2.3.1 Use case: data engineering

There is an emerging need to test on realistic individual patient level data without the requirement to have access to the real dataset. Particularly, in the development of data products or more generally in data engineering and the creation of data pipelines. There are many examples of requiring representative data to conduct accurate software testing, such as data products that deal with adverse event reporting, clinical trial diversity and the use of natural language processing.

2.3.2 Example of GDPR fines for using personal data for testing

There was a recent fine in Norway where the Norwegian data protection authority (‘Datatilsynet’) fined the Norwegian Olympic and Paralympic Committee and Confederation of Sports [9]. The fine was for testing on personal data before a risk assessment had been performed or means to secure the information on a cloud solution. Datatilsynet found that testing could have been carried out by processing synthetic data, or using fewer personal data attributes.

Ultimately, there was no legal basis for testing and principles such as legality, data minimization and confidentiality were breached. By enabling data engineering through the use of synthetic data, this reduces the unnecessary processing of personal data for this use case and the need to utilize a legal basis of consent.

2.4 Education, training and hackathons

2.4.1 Use case: Onboarding and development

Synthetic data can be used as an effective training and onboarding tool, particularly for employees who need to have an understanding of how to handle personal data.

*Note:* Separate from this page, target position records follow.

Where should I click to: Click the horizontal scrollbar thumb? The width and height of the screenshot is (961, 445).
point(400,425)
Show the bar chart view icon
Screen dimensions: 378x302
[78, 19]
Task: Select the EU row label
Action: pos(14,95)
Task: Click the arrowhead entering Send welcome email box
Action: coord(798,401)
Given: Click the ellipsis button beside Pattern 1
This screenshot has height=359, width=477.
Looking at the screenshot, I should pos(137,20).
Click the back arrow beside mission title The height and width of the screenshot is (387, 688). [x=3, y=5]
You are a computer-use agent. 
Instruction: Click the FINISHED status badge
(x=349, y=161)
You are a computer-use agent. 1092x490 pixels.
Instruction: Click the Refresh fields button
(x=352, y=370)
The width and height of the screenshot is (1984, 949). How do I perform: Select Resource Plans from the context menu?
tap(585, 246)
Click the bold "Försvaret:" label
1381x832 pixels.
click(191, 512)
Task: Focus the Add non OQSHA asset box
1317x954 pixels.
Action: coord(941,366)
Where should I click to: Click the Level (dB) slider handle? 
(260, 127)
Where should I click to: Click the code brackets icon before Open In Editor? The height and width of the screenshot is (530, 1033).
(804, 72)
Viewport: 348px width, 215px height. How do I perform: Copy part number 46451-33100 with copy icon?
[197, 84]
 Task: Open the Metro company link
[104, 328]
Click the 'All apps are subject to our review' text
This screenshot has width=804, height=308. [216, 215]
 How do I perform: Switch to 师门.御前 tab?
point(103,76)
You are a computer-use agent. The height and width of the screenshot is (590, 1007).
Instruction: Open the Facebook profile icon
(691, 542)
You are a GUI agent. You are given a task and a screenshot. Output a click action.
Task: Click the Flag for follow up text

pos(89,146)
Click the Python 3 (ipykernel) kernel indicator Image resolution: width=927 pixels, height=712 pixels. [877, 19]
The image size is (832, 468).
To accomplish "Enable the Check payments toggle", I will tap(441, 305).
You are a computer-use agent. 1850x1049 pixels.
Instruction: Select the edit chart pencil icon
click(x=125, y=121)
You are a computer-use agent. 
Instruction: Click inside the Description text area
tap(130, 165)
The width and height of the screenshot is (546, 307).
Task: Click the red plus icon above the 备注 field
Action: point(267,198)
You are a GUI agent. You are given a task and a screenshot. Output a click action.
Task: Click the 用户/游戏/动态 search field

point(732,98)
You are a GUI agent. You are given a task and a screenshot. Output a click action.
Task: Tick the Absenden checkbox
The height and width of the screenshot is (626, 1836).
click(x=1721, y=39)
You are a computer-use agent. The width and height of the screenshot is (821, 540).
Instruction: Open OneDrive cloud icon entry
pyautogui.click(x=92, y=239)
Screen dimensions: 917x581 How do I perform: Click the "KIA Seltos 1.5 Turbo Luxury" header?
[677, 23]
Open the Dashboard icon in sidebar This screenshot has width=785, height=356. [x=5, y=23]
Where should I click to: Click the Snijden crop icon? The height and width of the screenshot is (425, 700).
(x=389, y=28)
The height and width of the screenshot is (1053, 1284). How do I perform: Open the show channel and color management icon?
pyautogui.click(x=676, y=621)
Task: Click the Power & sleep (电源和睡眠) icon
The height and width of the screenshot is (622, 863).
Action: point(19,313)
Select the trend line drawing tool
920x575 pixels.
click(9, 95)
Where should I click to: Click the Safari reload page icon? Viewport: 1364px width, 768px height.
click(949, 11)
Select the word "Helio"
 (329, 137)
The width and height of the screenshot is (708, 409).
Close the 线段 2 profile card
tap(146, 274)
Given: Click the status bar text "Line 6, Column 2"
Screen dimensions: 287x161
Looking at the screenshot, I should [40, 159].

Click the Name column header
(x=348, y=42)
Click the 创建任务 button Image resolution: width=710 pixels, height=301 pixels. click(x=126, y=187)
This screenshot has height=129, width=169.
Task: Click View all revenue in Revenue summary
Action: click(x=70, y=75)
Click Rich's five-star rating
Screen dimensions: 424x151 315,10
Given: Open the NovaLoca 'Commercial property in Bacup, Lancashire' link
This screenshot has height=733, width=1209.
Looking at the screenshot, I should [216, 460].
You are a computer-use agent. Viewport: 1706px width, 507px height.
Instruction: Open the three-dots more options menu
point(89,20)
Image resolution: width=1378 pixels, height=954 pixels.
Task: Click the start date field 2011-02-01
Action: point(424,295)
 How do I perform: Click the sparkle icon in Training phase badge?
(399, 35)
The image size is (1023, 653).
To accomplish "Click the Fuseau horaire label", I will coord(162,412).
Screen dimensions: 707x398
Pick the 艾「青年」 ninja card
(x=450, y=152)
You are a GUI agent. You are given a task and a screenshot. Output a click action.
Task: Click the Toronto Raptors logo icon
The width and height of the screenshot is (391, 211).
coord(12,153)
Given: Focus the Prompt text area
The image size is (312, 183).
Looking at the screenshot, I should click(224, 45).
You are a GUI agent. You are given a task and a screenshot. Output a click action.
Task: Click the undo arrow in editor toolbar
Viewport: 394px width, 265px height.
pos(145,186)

Synthetic data enables employees to explore datasets that represent the same structural properties of clinical datasets without the privacy controls required.

Synthetic data can be used as a teaching aid, to develop skills in a range of different areas such as biometrics, data science and data engineering. The ability to use synthetic data for this purpose will nurture career development within the organization and allow for the cross-pollination of innovation, advancement of knowledge and skills whilst keeping the patient at the heart of development. The ability to show that employees are trained adequately is an important consideration within GDPR ‘by design and default’ [10]. To illustrate compliance, it is necessary to demonstrate privacy awareness.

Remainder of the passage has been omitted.